When former Yahoo president Sue Decker looks back at what she, and subsequent Yahoo leaders, turned the company into, it leaves her frustrated.
Her main regret is that they were never able to turn what she thinks is Yahoo’s main asset, its media content, into something that people could consume easily on their smartphones and share with others.
In other words: Yahoo never cracked mobile or social, according to Decker.
Over the last year, Decker has channeled a piece of that frustration into a new app called Raftr, which launches on Wednesday, and aims to be a place for ongoing conversations about specific topics like sports, news, and TV.
“Raftr wants to appeal to the superfans,” Decker told Business Insider.
Decker is betting there is a large audience of people that are fans of a set of topics – say “Game of Thrones” and the Golden State Warriors and a particular political issue – and would appreciate an app to both talk about them and see what’s new, without clutter.

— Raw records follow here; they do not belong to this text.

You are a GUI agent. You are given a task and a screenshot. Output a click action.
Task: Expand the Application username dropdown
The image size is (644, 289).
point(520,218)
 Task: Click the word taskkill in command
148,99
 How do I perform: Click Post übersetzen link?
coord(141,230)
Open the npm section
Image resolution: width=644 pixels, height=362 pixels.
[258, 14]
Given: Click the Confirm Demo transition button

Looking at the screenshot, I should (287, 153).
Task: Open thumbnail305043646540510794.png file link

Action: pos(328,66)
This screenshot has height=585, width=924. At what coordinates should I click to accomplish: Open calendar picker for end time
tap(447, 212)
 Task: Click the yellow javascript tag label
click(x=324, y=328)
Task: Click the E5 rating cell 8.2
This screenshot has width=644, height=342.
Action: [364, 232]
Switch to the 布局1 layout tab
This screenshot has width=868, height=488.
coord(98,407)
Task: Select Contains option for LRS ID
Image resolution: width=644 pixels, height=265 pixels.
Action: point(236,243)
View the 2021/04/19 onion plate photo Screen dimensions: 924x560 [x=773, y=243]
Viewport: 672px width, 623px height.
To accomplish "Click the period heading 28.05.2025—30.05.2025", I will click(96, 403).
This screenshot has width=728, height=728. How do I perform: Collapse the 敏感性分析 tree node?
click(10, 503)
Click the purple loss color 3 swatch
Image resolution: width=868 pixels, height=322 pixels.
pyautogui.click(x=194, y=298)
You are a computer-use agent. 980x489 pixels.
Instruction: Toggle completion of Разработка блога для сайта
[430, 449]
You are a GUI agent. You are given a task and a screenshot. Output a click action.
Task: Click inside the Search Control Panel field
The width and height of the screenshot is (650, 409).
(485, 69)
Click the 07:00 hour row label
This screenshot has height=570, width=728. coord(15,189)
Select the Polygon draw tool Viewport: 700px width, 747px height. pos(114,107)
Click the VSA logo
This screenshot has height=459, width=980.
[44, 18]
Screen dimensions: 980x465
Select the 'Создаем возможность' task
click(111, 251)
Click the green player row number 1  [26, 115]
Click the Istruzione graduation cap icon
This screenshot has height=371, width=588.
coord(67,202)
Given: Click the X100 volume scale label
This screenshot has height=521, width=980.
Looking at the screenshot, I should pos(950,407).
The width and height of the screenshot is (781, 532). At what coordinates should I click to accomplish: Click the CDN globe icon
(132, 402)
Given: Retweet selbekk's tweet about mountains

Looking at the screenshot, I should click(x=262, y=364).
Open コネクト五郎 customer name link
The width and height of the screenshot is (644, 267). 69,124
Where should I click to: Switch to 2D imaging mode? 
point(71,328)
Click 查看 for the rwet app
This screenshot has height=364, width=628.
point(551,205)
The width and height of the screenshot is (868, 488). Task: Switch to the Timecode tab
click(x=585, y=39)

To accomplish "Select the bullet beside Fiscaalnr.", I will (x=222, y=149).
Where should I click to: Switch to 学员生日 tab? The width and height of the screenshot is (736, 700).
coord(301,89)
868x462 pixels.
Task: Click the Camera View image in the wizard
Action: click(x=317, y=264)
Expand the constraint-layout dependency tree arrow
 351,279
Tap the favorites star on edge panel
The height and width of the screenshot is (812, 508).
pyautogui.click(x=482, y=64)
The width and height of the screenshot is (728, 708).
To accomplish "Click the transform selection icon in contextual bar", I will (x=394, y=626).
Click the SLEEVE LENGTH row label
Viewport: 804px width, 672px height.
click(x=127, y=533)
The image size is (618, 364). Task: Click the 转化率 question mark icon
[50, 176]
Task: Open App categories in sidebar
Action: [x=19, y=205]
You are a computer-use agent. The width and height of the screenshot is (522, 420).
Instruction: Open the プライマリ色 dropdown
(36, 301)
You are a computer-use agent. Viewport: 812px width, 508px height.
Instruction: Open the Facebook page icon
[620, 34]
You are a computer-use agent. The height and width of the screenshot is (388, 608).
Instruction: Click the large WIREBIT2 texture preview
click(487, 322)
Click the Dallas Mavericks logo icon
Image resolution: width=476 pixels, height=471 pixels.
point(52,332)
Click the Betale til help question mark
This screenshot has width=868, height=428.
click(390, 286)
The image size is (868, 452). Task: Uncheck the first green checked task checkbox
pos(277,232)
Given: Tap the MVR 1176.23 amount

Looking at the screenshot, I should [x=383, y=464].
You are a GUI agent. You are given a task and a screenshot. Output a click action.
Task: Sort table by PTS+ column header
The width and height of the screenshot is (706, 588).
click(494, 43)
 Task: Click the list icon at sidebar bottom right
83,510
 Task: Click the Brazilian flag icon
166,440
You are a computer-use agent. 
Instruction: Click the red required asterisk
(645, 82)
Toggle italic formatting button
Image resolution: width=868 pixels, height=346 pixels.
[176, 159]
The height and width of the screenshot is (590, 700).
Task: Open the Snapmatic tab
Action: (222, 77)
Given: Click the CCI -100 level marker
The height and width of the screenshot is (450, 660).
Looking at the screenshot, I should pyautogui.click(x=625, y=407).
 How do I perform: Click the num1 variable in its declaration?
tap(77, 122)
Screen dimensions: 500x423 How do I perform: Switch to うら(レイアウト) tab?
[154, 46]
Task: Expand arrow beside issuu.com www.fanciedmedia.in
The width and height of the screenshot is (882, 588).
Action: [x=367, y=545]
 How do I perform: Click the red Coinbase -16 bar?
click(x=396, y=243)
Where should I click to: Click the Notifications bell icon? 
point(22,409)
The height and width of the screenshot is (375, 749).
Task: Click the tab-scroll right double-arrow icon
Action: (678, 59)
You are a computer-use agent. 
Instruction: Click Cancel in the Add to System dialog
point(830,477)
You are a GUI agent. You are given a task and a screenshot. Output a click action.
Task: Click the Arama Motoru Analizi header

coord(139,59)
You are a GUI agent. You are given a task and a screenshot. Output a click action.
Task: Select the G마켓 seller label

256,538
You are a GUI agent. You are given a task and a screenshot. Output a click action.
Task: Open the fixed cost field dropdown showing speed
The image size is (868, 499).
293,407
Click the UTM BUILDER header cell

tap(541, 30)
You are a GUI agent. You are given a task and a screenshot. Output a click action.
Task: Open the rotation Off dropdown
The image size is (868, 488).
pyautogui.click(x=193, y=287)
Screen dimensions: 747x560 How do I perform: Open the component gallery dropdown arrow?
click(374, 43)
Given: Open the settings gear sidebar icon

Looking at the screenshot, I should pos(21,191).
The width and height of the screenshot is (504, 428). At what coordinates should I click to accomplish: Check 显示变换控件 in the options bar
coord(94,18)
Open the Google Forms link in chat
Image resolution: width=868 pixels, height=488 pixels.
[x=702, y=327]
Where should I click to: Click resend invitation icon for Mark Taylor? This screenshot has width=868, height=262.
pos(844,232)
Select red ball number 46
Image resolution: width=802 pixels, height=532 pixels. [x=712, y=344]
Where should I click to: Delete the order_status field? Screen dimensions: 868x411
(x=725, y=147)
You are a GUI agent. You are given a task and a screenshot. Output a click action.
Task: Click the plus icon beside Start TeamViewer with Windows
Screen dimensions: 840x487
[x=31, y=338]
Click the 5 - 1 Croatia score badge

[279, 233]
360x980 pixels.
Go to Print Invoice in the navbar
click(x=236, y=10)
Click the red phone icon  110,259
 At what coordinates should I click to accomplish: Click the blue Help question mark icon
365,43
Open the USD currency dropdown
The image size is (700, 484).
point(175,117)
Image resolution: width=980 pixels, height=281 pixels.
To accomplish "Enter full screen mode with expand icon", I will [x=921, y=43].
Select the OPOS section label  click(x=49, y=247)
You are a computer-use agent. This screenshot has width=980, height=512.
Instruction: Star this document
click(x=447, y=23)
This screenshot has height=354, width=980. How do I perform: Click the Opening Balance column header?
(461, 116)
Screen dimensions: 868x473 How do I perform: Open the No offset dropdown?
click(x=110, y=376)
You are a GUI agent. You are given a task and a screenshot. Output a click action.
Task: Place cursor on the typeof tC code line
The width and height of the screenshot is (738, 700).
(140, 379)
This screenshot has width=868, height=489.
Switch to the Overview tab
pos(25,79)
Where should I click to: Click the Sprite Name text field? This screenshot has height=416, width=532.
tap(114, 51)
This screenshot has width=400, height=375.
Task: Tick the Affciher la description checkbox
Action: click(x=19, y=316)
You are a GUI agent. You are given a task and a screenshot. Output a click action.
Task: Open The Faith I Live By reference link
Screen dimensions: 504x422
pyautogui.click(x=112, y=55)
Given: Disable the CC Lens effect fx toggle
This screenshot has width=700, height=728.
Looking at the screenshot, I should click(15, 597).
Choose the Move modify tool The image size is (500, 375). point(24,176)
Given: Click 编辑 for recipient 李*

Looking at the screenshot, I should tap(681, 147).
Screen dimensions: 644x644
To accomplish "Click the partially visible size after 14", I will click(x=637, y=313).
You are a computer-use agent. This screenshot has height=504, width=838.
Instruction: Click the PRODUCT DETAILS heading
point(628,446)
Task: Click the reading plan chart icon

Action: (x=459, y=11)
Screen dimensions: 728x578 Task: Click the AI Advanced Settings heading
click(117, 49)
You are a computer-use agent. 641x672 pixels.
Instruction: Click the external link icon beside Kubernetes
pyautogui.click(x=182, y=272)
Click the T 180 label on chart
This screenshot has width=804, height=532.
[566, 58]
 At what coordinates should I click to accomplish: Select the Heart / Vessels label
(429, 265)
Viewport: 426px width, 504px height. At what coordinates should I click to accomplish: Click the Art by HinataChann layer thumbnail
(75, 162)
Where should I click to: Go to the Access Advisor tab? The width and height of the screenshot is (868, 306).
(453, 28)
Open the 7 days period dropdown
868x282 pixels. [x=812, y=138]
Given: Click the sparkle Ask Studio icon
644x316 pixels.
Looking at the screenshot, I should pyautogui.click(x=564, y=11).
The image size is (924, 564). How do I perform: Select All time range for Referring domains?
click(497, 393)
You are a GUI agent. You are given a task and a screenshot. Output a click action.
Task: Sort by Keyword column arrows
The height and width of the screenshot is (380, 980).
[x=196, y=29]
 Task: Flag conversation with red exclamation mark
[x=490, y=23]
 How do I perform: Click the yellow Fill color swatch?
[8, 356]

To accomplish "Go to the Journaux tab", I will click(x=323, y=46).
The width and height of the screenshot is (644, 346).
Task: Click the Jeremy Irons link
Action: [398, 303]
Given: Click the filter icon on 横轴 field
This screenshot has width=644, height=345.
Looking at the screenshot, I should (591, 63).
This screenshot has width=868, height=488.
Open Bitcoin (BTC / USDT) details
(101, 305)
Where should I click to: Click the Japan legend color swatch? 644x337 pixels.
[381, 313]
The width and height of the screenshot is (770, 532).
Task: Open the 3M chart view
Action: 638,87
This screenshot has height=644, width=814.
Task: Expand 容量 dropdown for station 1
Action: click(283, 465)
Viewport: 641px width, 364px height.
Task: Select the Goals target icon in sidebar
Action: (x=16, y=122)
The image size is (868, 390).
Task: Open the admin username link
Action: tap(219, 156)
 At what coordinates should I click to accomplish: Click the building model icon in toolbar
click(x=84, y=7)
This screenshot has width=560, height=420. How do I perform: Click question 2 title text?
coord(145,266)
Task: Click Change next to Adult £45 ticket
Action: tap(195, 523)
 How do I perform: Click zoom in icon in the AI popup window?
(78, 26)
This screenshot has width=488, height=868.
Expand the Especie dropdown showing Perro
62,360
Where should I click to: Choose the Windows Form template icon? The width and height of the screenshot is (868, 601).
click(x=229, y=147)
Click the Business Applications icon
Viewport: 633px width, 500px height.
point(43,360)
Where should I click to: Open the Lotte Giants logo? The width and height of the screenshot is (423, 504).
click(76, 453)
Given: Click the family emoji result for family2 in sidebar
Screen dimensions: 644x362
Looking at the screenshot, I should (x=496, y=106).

Raftr will sit somewhere between a fan forum and checking a hashtag on Twitter.
You pick your topics to follow, from a list Raftr’s staff curates, and then you can see what people are posting about them – either in a typical feed, or on the topic page.
In addition to posts made by users, Raftr has an editorial staff that will produce one blog post a week on each topic, with one staffer handling 5-6 topics. However, this “content is a means to an end,” Decker said. She wants to use it to jumpstart the conversation.
(As a side note, Raftr’s initial way of making money will be ads that appear not in your feed, but in the editorial content Raftr’s team produces.)
Beyond the feed and topic pages, if you want to talk about an event while it’s going on – say, a football game – Raftr has a chat-room type functionality as well, with custom groups.
If you’re already heavily involved in a fan community, or subreddit, Raftr isn’t likely to make a huge dent in your activity.
But if you aren’t a diehard that wants to go somewhere to talk about the shows you love, Raftr feels, at least at first glance, easier to navigate that stepping into the firehose of Twitter or Facebook.
There is less noise, and a much greater ability to sort by topic, people mentioned, and other factors. Decker also emphasizes that to join Raftr, you have to enter your phone number, which will hopefully cut down on abuse. She wants to create a place that is “safe.”
The big question is whether Raftr can make it a habit for users to check the app. Is there a time during the day where I know I want to engage in conversation about topics I’m a fan of, but am not seeking a particular piece of information about a particular topic?